AAP logoAAP 21/07/2016

Malcolm Turnbull says authorities will have to rethink the design of places where large numbers of Australians gather in light of the Nice terror attack.

The Prime Minister has asked his top counter-terrorism adviser for ideas on how to prevent lone wolf attacks.

He wants Greg Moriarty to examine the recent attack in Nice and the background of the Sydney Lindt cafe siege to see if there are lessons for Australia to learn.

Mr Turnbull believes the inquiry should include looking at situations when people congregate, as happened when a Tunisian man drove a truck through a Bastille Day crowd in the French Riviera city, killing more than 80 people.

"We'll certainly have to rethink the way we design and protect places where large numbers of Australians gather," he explained to radio 3AW's Neil Mitchell on Friday.
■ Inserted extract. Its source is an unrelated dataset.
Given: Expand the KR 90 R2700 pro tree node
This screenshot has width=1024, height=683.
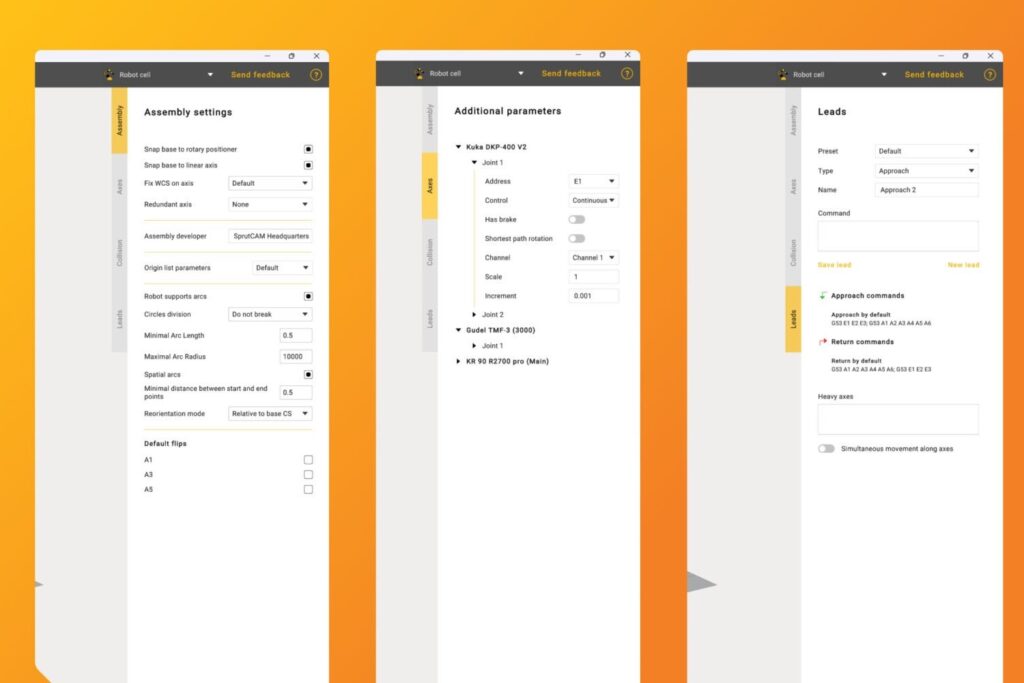Looking at the screenshot, I should tap(458, 361).
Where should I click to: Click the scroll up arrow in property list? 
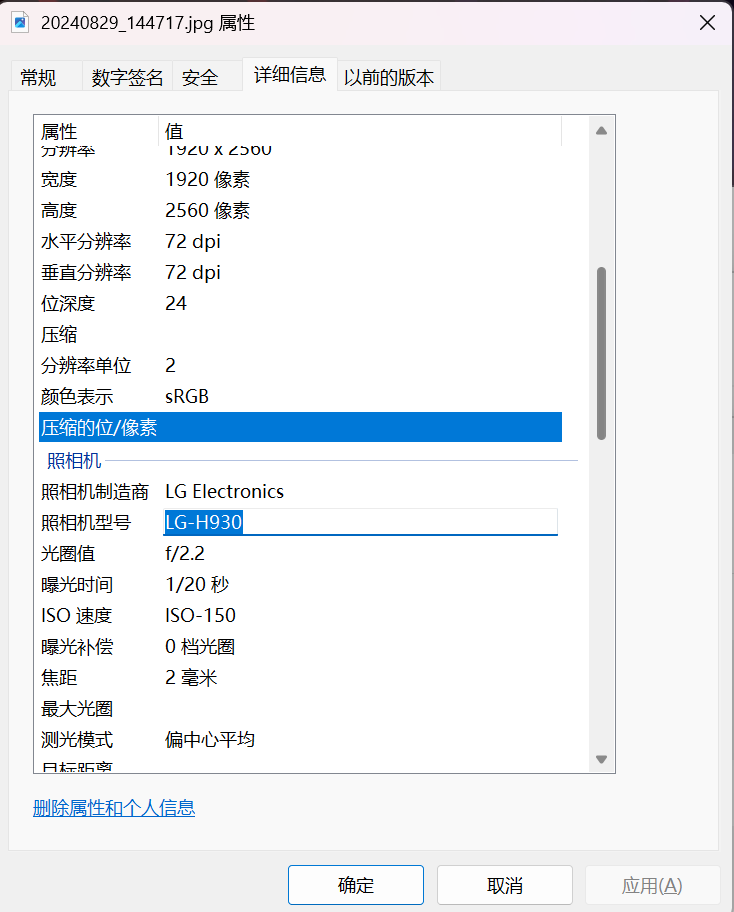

Despite the concern, he urged Australians to go about their lives and to report any suspicious activity.

"What we're seeing at the moment is people being radicalised or adopting murderous Islamist ideology very, very quickly," Mr Turnbull said.

"So you have people who are not on the counter-terrorism radar screen, who then often as a result of mental illness will then attach themselves to this murderous ideology and then act."

One theory states lone wolves are drawn to extremism not necessarily because of long-term religious or ideological beliefs but as a means of filling a void.

They can also be people who are not necessarily on the radar of intelligence services or police but are mentally or emotionally unstable.

Agencies will be asked to take a fresh look at their terrorist investigation watchlists to see if there are connections with mental health concerns or a history of crime.

Mr Moriarty says a one-size-fits-all approach will not succeed.

"The terrorist threat is deep, global and multi-dimensional," he said.

"The Prime Minister has discussed with me the need to position the country to be both secure and united, not just for tomorrow or next year, but for decades and possibly generations."

Not only did intelligence and security need improving but action should be taken to boost social cohesion.

The terror threat level has been at "probable" since September 2014, meaning individuals or groups have developed both an intent and capability to conduct a terrorist attack in Australia.

NSW Police Commissioner Andrew Scipione said Mr Moriarty was well known to the force and was sure to have a good look at the issue of mental illness.

Pointing to the Nice and other recent terror attacks he said "tell me that's not a person that's stable".

"I welcome anything we get from that review and from my perspective we need to do all we can and if that's part of the brief that's to be welcomed," he added.